▶ Tasks for this exercise:
**1)** According to the couples counselling page, why does the counselling process explore the partners' feelings, dynamics, goals and emotional needs? Answer in one to three sentences.
**2)** Do the following statements agree with the couples counselling page? For each, answer yes or no and quote the deciding words.
(a) Both partners attend the first session together.
(b) Rebuilding typically succeeds within three to five sessions.
(c) Individual sessions play no part in the process.
**3)** What other name does the couples counselling page give for a couple's emotional needs?

▶ Reading text:
▬▬▬▬▬▬
Therapy can help ease pain and suffering. It's a process which can bring you to feel more calm, clear, in control, and satisfied in your life. This applies to your relationships as well.
Why have Couples Counselling?
If you're in a relationship, you're most likely in it because you want connection. Whether it's physical, emotional, intellectual, or all of the above... deep down, you desire connection with another human being. So why is it so difficult sometimes? Because it is.
counselling can help you reconnect with your partner by helping you to find
ways to balance your own needs and desires with that of your partner’s. It can
increase satisfaction and closeness between you, and increase your physical
and emotional intimacy. It is a process that can explore new ways to tackle old problems, and as a
couple, help to increase your confidence in being a ‘team’. It can help you create limits
and boundaries when a relationship is unbalanced or unhealthy.
Common struggles include:
-family transitions (including new baby)
-emotional distance such as loss of passion, disconnectedness, or infidelity (affairs)
-martial breakdown & separation
-parenting or financial conflicts
-addictions (gambling, sex, substance, work, shopping, etc.)
-chronic depression or mood struggles, physical illness, palliation or grief & loss (death, unemployment, traumatic events)
How does couples counselling work?
First, both members of the couple attend a session with me where we start by exploring your love story. Then in the couples counselling process, we move into exploring your feelings, the dynamics between you, the goals you have individually and together, your emotional needs (referred to as attachment needs). The purpose of this exploration is to help create a deeper understanding and appreciation for one another, and to repair connection (or clarify need to separate, in some cases).
The number of sessions required for a couple can vary, but success for rebuilding is shown to happen between 8 - 20 sessions on average. On top of this, one session each individually is important.
What about the therapist?
Keep in mind that any successful therapy requires a therapist that is trust-worthy, supportive, professional, accepting, and who can create an authentic relationship with you. While I cannot control everything, I do my best to be genuine, non-judgemental, gentle, creative and caring to all of my clients. There may be times when I challenge you in ways that might feel uncomfortable, I only do this if it’s perceived to be helpful.
Couples Counselling for Chronic or Life-threatening Illness or End-of-life Support and Planning
A unique struggle occurs for a couple when one member is terminally ill or nearing end-of-life. This is a time of extreme stress, and many couples find it challenging and frightening. This is also an opportunity for healing, and should be addressed as such to make the experience as meaningful as possible for both members. Relationships are complicated, and the grief process is therefore also complicated for many people. Therapy can provide a safe, intimate place for difficult conversations about health, life and death.
As a professional, I have experience working with terminally ill and palliative people. I am dedicated to using my skills and energy to create the best possible end-of-life experiences for people and their loved ones through individual and couples counselling.
Chronic illness, such as physical pain, incurable disease, mood struggles, or long-standing unwellness also presents challenges for a couple. If you are finding that a chronic illness is negatively affecting your relationship with your partner, you may find couples counselling helpful. My experience in healthcare has provided me with an understanding of the complexities of chronic illness, which informs the work I do with clients. It is important to me that you feel supported in these challenges and in our healthcare system.
▬▬▬▬▬▬
▶ Data segment:
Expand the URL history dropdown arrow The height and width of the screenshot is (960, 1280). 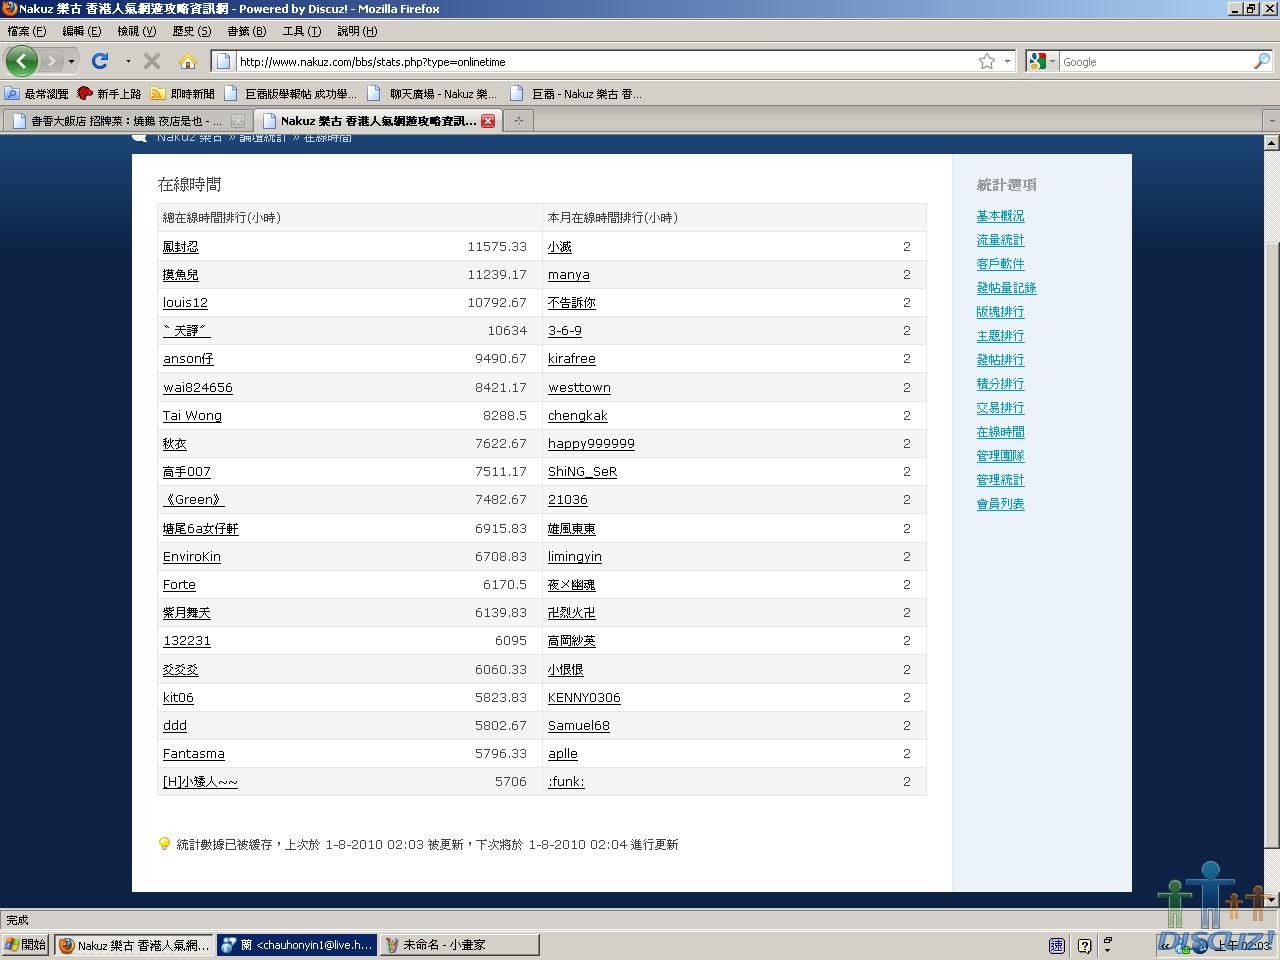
▬▬▬▬▬▬
▶ Results:
**1)** The exploration is meant to help the partners understand and appreciate each other more deeply and to repair their connection. In some cases, it instead clarifies that they need to separate.

**2)**
(a) Yes: "First, both members of the couple attend a session with me"
(b) No: "success for rebuilding is shown to happen between 8 - 20 sessions on average"
(c) No: "On top of this, one session each individually is important."

**3)** Attachment needs.